The world of mobile phone monthly charges is a murky place at best, with fees and data plans, talking, texting, taxes and gigabytes. It’s already confusing. But recently we received a reader complaint about Verizon’s seemingly simple $140-a-month mobile phone plan. 
 
We’ve been seeing similar promotions for the plan, indeed just around the corner from us at the Verizon store. So we took a stroll there to get a closer look and we found this sign:
 
 
Four lines with 10 gigs of shared data for only $140? Hey, that’s a killer deal — especially if you’re already a Verizon customer and want to upgrade your plan’s data allowance.
 
But the sign does not tell the whole story; namely, that in order to achieve this monthly rate for four smartphones you have to purchase four smartphones from Verizon through a 24-month financing plan.
 
There’s no way around it. Simply put, the so-called Verizon Edge financing plan is what gets you to the $140 per month, as it awards a $25 discount toward each smartphone’s monthly access line fee, which usually runs $40 per phone:
 
Want to keep your current phone or pay cash to purchase a new device?
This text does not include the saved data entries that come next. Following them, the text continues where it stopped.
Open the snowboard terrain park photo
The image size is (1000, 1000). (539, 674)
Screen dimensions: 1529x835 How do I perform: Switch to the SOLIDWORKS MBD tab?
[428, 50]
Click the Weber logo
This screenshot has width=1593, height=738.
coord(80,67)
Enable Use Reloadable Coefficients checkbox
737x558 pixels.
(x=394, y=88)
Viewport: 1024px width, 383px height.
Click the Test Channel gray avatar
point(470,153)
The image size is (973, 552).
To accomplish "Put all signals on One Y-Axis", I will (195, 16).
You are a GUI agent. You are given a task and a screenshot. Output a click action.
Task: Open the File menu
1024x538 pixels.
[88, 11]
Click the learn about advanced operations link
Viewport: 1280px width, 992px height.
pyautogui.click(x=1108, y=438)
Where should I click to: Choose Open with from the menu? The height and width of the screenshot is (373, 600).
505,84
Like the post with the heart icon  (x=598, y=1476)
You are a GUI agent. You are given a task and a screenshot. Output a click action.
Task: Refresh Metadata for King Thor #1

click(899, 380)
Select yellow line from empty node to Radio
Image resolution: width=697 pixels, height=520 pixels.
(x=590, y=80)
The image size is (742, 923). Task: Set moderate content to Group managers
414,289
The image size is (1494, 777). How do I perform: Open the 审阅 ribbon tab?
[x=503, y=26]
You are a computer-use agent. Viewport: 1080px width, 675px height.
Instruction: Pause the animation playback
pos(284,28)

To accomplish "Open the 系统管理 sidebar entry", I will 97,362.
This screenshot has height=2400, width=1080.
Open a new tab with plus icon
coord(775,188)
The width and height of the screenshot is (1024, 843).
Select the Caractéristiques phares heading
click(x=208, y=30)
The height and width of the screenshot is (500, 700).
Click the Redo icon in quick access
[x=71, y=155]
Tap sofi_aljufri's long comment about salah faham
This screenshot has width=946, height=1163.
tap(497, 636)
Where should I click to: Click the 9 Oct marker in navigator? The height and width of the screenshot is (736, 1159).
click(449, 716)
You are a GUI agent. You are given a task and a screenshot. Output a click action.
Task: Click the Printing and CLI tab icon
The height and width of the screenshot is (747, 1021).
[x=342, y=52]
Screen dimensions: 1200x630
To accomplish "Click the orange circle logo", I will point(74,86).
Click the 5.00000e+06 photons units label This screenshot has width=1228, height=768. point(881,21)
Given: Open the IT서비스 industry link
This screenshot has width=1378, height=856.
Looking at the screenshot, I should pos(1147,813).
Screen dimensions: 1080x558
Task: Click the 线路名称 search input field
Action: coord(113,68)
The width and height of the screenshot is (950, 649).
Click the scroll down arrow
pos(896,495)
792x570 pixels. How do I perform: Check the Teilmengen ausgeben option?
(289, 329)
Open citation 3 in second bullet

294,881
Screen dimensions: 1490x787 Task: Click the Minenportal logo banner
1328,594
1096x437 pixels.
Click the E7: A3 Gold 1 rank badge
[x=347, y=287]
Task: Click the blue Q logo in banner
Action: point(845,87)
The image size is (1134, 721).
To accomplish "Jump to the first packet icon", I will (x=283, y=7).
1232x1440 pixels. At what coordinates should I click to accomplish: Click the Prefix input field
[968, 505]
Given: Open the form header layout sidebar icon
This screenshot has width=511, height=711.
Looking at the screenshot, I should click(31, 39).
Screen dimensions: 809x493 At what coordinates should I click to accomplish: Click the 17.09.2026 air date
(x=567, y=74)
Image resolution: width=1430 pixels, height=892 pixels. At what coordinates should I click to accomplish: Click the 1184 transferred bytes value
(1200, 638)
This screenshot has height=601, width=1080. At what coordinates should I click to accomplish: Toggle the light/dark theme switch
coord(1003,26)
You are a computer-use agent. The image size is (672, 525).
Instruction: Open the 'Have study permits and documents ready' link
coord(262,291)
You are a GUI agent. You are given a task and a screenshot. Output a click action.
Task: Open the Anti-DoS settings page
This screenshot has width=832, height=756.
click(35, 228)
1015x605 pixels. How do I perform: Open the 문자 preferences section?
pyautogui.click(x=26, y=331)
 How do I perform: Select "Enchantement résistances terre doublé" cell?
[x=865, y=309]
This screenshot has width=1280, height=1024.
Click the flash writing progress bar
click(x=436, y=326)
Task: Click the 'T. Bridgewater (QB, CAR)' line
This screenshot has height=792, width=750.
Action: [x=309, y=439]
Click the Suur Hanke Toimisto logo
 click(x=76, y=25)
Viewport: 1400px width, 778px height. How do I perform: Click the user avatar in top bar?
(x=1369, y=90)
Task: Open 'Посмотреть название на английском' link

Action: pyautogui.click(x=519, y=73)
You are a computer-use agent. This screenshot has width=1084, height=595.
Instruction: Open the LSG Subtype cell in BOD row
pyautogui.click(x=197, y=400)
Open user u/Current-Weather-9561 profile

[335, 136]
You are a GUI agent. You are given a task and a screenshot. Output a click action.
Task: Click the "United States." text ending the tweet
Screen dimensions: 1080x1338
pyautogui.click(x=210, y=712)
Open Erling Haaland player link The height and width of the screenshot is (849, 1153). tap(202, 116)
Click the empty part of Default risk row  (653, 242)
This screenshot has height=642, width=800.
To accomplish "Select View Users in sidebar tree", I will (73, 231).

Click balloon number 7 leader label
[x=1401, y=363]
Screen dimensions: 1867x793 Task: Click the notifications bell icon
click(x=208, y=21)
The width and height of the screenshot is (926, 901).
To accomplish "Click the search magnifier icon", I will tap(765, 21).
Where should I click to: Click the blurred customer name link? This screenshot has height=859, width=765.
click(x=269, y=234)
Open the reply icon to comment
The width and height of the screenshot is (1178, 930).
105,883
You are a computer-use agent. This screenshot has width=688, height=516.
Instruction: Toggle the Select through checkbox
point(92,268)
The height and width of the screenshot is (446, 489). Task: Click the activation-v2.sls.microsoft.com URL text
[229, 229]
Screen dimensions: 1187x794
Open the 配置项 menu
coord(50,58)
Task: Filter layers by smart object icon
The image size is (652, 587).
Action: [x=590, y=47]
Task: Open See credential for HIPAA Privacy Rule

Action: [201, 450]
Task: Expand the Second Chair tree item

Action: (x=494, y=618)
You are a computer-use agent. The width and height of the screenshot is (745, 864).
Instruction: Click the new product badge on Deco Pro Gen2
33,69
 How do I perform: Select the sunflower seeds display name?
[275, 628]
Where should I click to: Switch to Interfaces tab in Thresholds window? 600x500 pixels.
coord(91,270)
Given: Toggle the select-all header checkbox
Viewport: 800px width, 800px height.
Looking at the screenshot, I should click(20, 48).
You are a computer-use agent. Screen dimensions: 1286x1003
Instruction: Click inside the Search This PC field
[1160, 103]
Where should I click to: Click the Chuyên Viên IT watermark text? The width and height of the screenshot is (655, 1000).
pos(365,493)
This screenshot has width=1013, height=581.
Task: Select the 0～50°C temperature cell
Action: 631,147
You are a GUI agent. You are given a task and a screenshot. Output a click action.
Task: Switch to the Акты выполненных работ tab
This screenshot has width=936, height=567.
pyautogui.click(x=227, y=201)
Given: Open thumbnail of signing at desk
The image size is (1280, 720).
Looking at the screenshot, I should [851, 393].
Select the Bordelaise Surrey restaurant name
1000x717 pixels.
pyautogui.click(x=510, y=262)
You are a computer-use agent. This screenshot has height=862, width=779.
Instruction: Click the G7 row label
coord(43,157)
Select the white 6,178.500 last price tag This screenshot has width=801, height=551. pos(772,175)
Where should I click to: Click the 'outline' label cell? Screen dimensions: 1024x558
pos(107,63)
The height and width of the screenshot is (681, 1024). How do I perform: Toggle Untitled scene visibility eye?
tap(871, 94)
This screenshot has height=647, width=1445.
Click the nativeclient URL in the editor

No $140 price for you. In fact, it’ll cost more than $200 for line and data access.
 
But even if you finance the cost of four new smartphones, and pay monthly for two years, your monthly bill won’t add up to $140. You see, that’s just for “access” to the network. The figure does not include what you have to pay monthly as part of the Verizon Edge financing plan. That separate cost is added to your bill (For example, if you finance four iPhone 6s, it would be $27.08 each, or more than $100 per month). So while Verizon promotes a savings of $100 per month, the savings are cancelled out by the cost of the financed phones.
 
Related story: Oh, Verizon
 
After a few days of trading emails with Verizon, TINA.org on Friday asked spokesperson Debra Lewis why all relevant charges weren’t disclosed in its More Everything with Edge plan signage. We have yet to hear back.